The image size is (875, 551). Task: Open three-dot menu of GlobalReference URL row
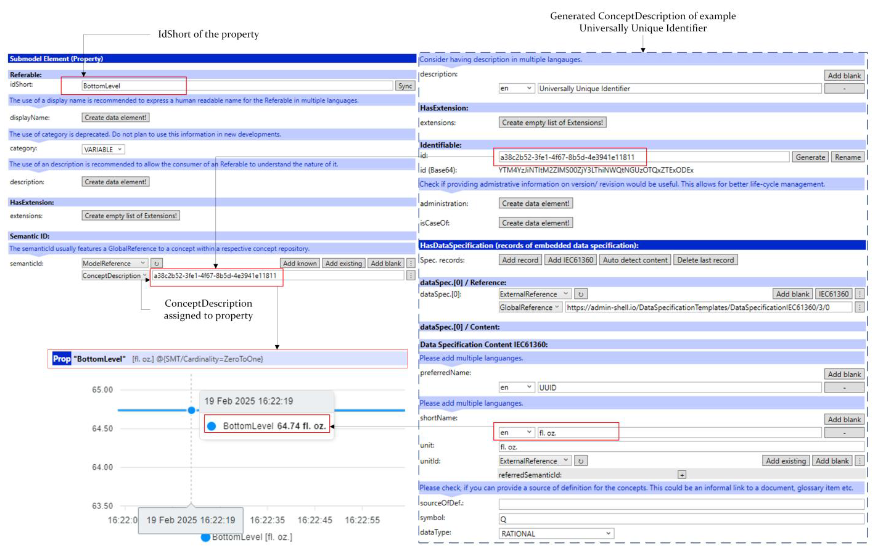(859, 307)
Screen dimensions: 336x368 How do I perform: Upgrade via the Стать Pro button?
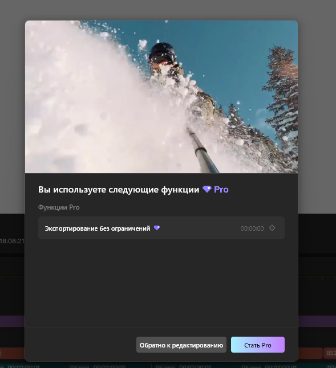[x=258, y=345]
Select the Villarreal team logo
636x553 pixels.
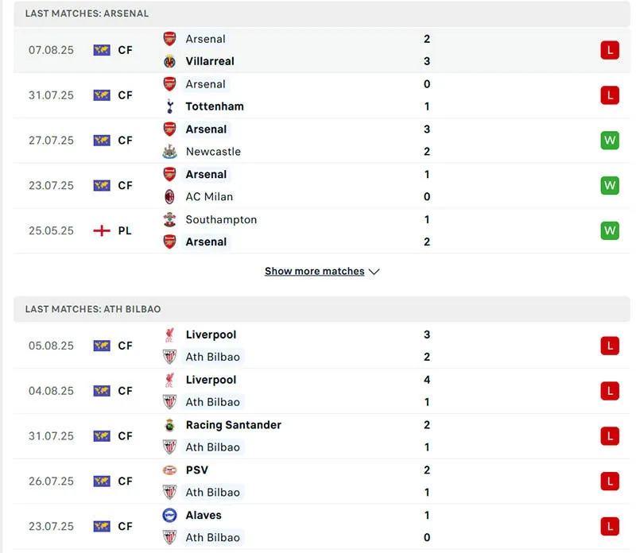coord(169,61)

•••••

Return everything from the line containing "Screen dimensions: 336x368" down to the final line, copying each line unchanged and leaving out the pictures.

Task answer:
Screen dimensions: 336x368 How do I perform: Upgrade via the Стать Pro button?
[x=258, y=345]
Select the Villarreal team logo
636x553 pixels.
coord(169,61)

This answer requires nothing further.